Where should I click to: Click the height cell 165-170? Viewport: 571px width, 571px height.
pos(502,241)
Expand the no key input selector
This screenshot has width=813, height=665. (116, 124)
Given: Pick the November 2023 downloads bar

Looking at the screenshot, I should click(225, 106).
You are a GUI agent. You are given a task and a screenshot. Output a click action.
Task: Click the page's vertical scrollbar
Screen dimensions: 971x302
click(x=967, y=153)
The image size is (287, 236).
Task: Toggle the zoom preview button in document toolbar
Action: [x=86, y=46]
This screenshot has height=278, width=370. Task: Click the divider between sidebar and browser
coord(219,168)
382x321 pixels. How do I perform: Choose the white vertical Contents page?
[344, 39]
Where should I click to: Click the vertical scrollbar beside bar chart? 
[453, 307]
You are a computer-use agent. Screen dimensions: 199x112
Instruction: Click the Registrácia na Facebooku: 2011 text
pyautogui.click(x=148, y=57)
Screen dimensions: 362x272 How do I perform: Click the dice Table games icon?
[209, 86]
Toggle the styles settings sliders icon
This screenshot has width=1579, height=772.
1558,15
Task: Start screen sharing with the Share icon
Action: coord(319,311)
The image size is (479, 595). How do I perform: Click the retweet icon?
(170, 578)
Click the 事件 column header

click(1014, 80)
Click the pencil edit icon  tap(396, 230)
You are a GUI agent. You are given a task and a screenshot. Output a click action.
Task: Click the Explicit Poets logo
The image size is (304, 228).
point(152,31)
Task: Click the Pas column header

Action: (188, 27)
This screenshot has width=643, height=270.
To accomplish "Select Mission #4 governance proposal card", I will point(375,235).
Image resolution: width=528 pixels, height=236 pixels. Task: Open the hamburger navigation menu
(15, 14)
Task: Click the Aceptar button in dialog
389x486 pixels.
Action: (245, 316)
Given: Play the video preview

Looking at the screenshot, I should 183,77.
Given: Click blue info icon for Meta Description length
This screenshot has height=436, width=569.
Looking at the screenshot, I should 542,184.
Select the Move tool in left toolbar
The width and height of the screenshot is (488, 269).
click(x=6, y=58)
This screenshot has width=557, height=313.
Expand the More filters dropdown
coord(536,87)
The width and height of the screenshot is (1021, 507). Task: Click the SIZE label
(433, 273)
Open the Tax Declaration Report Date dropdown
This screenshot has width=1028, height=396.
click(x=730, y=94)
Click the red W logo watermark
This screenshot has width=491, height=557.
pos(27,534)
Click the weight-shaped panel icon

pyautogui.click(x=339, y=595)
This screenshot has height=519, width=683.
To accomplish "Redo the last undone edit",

○ ○ ○ ○

= TASK BRIEF =
Where a line of the entries above holds the word "accomplish", return that line.

= TASK SOLUTION =
To accomplish "Select Mission #4 governance proposal card", I will point(375,235).
To accomplish "Redo the last undone edit",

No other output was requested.